◆ Records shown ◆
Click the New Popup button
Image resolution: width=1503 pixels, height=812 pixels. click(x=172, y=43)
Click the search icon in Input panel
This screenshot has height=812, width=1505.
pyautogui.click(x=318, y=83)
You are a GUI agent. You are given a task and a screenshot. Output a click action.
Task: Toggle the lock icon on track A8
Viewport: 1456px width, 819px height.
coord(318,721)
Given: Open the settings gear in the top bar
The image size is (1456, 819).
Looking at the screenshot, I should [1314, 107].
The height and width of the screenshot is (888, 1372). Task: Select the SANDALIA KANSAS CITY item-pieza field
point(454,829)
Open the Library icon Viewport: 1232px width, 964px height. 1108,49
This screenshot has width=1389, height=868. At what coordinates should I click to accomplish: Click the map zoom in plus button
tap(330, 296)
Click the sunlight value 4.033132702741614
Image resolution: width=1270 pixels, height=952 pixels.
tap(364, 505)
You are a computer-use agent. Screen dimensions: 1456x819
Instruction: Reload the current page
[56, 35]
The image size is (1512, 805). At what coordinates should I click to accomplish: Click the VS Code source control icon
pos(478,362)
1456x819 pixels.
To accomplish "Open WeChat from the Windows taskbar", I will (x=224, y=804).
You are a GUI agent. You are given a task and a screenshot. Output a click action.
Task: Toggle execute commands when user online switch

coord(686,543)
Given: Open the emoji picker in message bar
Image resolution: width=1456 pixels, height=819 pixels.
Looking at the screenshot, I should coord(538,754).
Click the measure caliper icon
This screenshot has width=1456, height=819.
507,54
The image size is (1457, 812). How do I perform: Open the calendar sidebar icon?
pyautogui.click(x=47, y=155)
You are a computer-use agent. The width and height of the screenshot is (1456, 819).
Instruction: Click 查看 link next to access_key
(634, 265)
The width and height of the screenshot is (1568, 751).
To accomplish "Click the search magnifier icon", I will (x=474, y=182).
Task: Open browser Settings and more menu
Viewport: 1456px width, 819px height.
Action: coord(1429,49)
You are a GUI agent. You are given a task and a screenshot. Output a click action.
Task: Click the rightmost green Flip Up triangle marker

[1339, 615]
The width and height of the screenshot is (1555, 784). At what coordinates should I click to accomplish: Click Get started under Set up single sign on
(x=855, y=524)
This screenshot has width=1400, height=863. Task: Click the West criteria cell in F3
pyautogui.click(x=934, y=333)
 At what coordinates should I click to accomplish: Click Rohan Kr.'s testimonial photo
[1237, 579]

◆ Activity ◆
The lines holding the word "computer" are the answer. Find them in the entries and copy them.

◆ Solution ◆
You are a computer-use agent. Screen dimensions: 1456x819
You are a computer-use agent. The width and height of the screenshot is (1456, 819).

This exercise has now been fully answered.